**Provided entries**
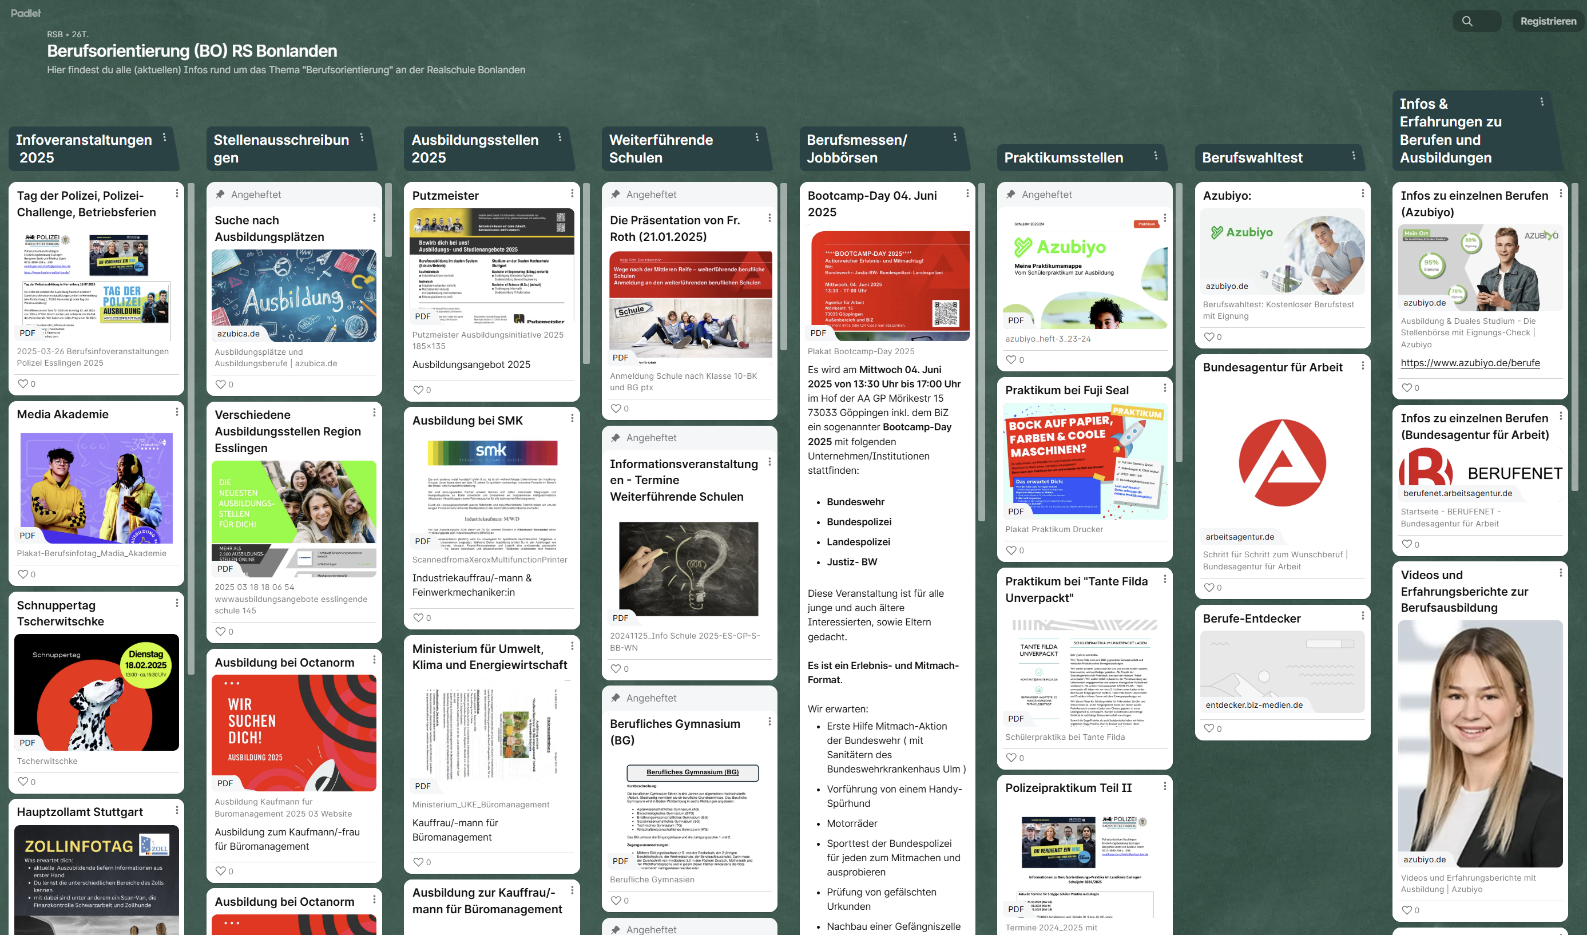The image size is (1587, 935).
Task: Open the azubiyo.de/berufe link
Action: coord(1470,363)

* * *

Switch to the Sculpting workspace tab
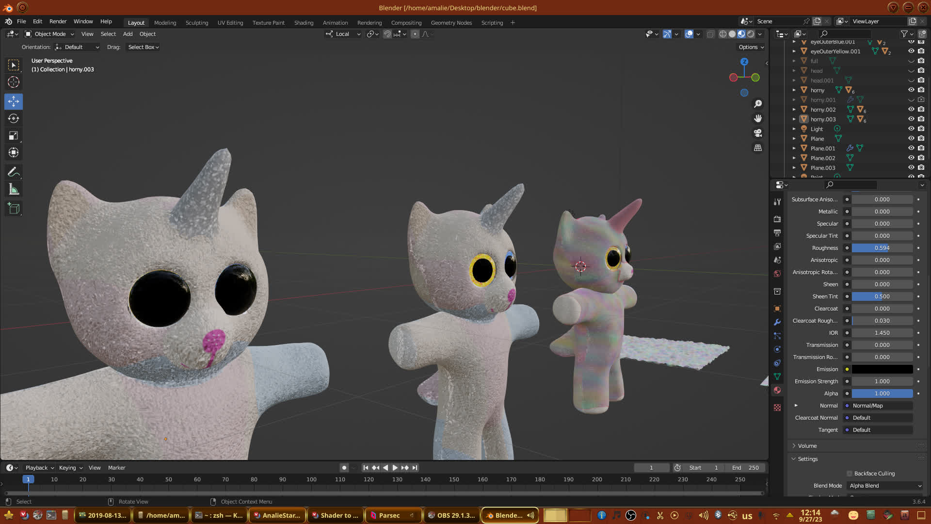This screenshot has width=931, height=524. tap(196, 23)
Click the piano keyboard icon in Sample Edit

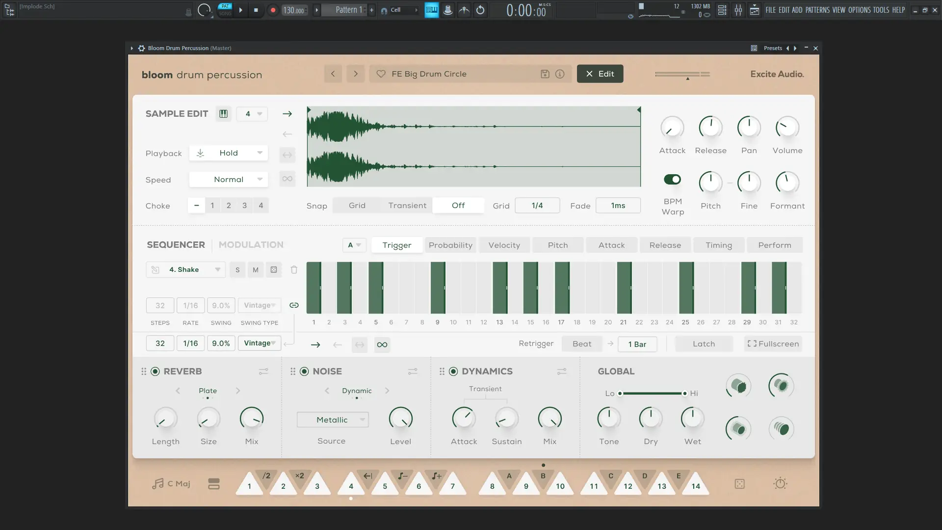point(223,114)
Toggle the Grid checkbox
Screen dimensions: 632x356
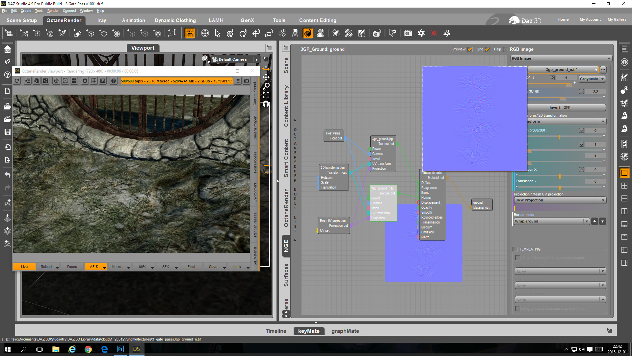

**Task**
Beginning with the line containing "Toggle the Grid checkbox" in the material above, copy every line exactly until you have copied the line containing "Screen dimensions: 632x356".

**Exercise output**
Toggle the Grid checkbox
Screen dimensions: 632x356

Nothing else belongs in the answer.